*やること*:
**a)** 次の(i)〜(iii)がホラー映画評の抜粋の内容と合っているか、それぞれ「はい」か「いいえ」で答え、判断の決め手となる本文の語句をそのまま引用せよ。(i) 監督は出演者に映画『キャリー』を見せた。(ii) 『エクソシスト』は83年の作品として挙げられている。(iii) 超常現象以降、演出は控えめな方向に変わる。
**b)** ホラー映画評の抜粋を、最後の文の後から書き継げ。

*提供抜粋*:
━━━━━━━━━━

その上で、演出には“ほどよいB級感”が漂っており、若干粗いCGや特殊メイクは“番組としてのリアルさ”というより“70〜80年代の映画の手触りとしてのリアルさ”が感じられる。超常現象の演出を見せるまでに“番組としてのリアルさ”は散々追求して没入させているため、超常現象以降は大ぶりな演出で揺さぶる方向にシフトチェンジしても作風がブレないというところも今作の巧みさだろう。
ホラー映画や70〜80年代映画への愛
そんな70〜80年代の映画の手触り-時代を感じさせる映像・特殊メイク表現というところに関しては、監督が出演者に映画『キャリー』(76年)を見せたことも判明している。
今作からは『キャリー』に代表されるブライアン・デ・パルマ監督作品(『ファントム・オブ・パラダイス』『殺しのドレス』など)や、名作ホラー『エクソシスト』(73年)のエッセンスや、さらに深夜トーク番組の世界観にはマーティン・スコセッシ監督の『キング・オブ・コメディ』(83年)といった影響も感じられ、当時の映画への愛とリスペクトが込もった世界観には観ていてノスタルジックな気分にさせられた。

━━━━━━━━━━

*提供データ*:
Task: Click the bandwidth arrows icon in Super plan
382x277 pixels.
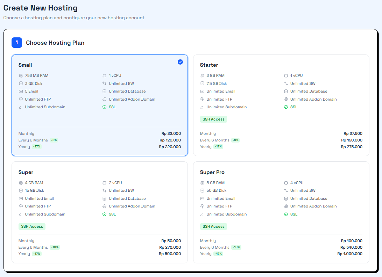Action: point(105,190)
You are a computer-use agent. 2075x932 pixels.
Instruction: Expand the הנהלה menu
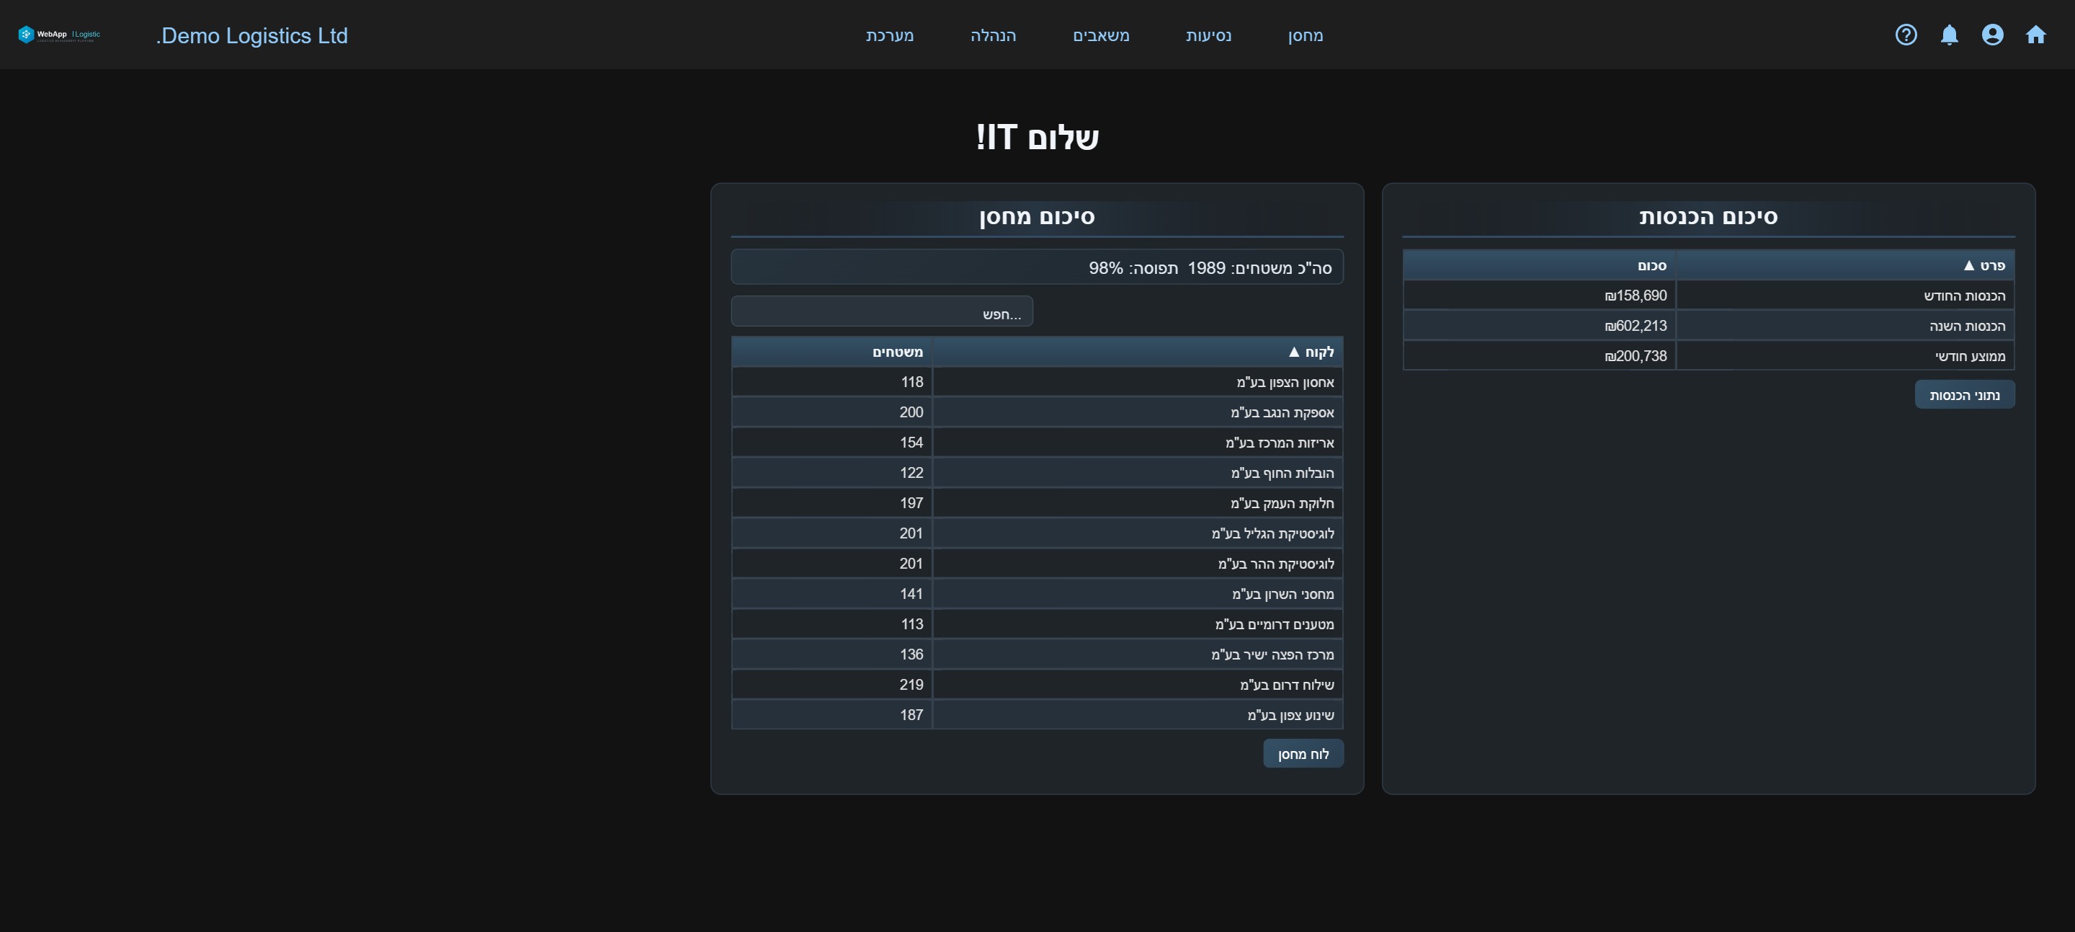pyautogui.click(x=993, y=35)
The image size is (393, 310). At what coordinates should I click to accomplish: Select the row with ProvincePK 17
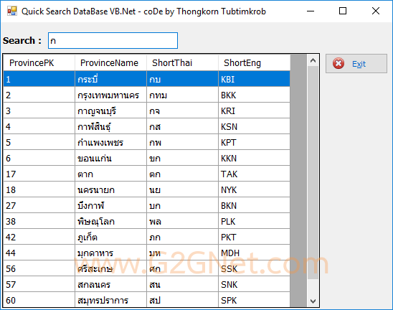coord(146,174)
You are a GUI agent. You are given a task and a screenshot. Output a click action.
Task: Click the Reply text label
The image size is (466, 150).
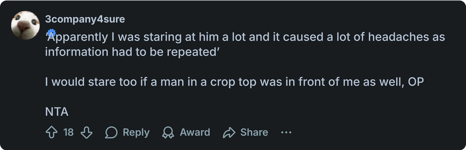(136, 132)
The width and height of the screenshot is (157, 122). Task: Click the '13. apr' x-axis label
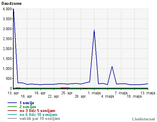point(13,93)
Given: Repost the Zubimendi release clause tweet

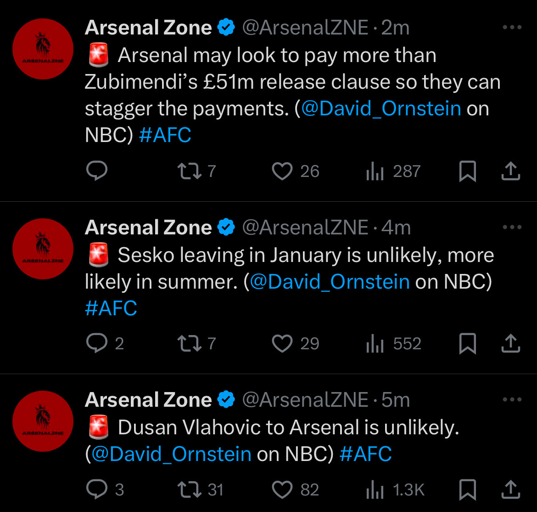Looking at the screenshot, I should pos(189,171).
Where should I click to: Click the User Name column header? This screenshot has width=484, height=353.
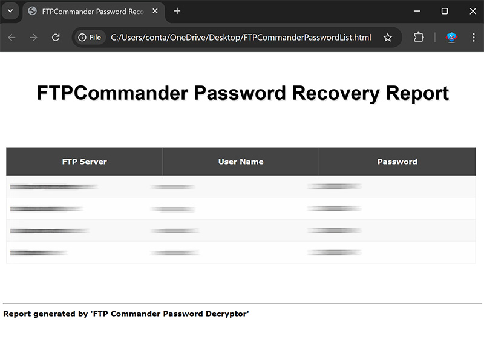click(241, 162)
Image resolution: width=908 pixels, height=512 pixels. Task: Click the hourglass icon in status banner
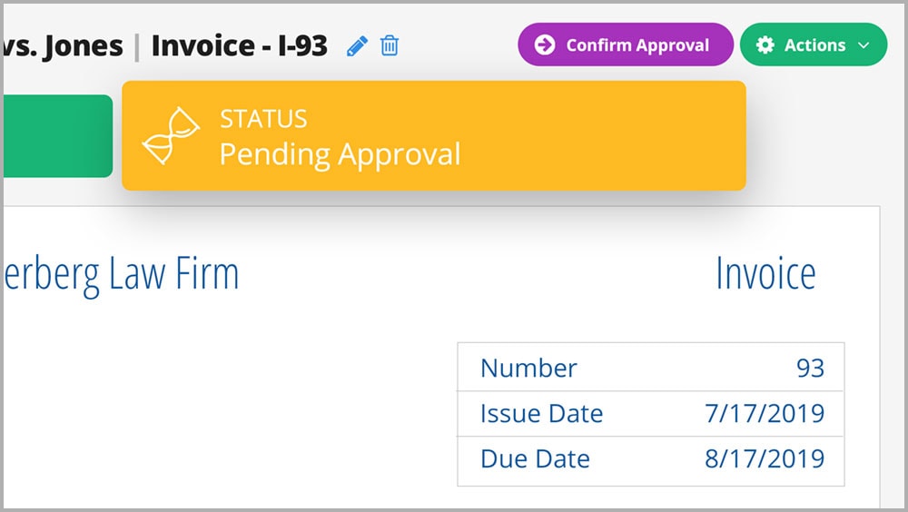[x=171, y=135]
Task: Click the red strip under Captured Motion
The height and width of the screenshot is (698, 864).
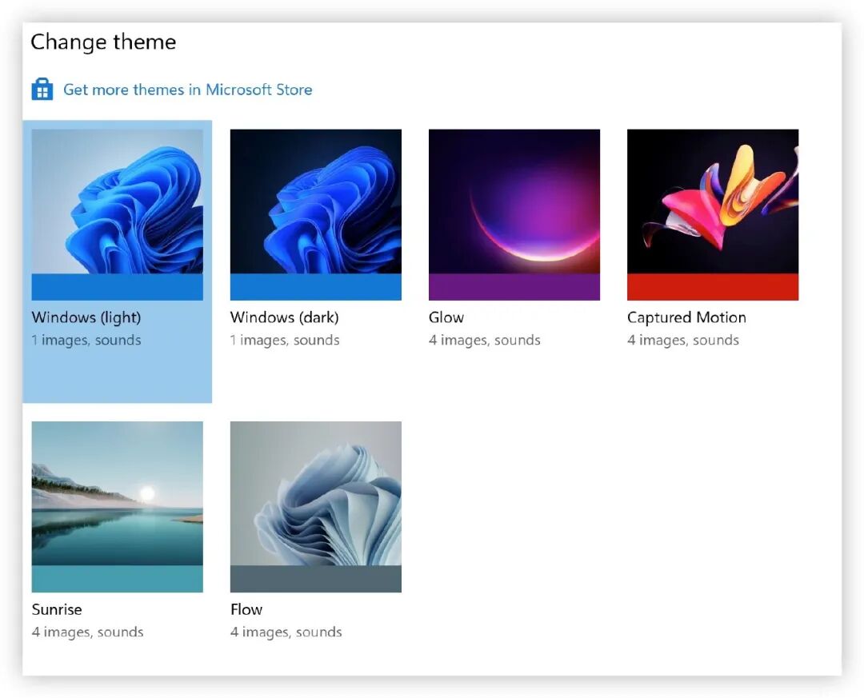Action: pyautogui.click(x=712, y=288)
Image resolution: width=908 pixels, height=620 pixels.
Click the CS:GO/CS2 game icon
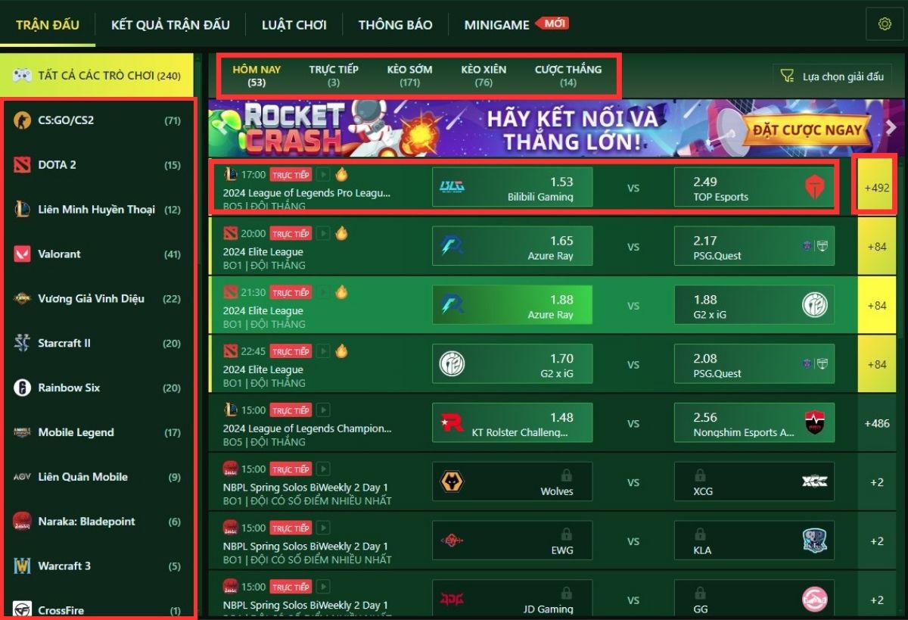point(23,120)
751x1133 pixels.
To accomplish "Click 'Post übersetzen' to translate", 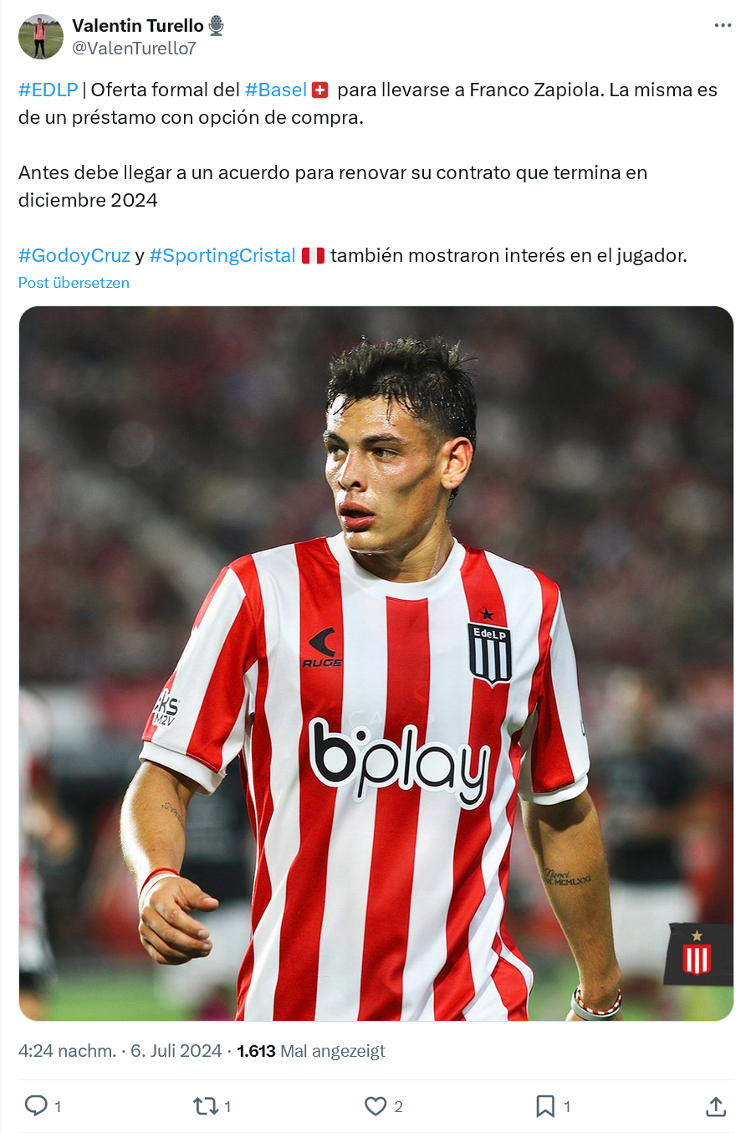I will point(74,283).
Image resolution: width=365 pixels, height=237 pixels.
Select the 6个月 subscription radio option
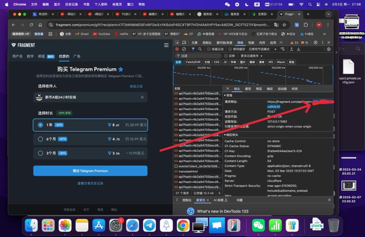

━━━━━━━━━━

*作業結果*:
**a)**
(i) はい。「監督が出演者に映画『キャリー』(76年)を見せたことも判明している」
(ii) いいえ。「名作ホラー『エクソシスト』(73年)」
(iii) いいえ。「超常現象以降は大ぶりな演出で揺さぶる方向にシフトチェンジしても」

**b)**
デヴィッド・ダストマルチャンの存在感
そんな今作の世界観を“番組ホスト”として作り上げた中心が、主演のデヴィッド・ダストマルチャンだ。彼は『ダークナイト』(08年)でジョーカーに利用された精神病患者役で印象的な長編映画デビューを飾って以降、『アントマン』シリーズや『DUNE/デューン 砂の惑星』、『ザ・スーサイド・スクワッド “極”悪党、集結』や『ブギーマン』など数々の話題作でその特徴的なビジュアルを活かした役柄をこなしてきた。
彼の存在感は今作でもふんだんに発揮されている。“深夜のトーク番組の人気者”という“陰の主役”であり、視聴率と暗い過去に取り憑かれ混乱している狂気的な側面も持つキャラクターに、彼の風貌と演技はピタリとハマった印象だ。ダストマルチャンはNetflix版「ONE PIECE」シーズン2においてMr.3役での出演も決まっており、さらなる飛躍が期待される注目株。今作も彼の魅力を存分に味わえる1作として記憶に刻まれた。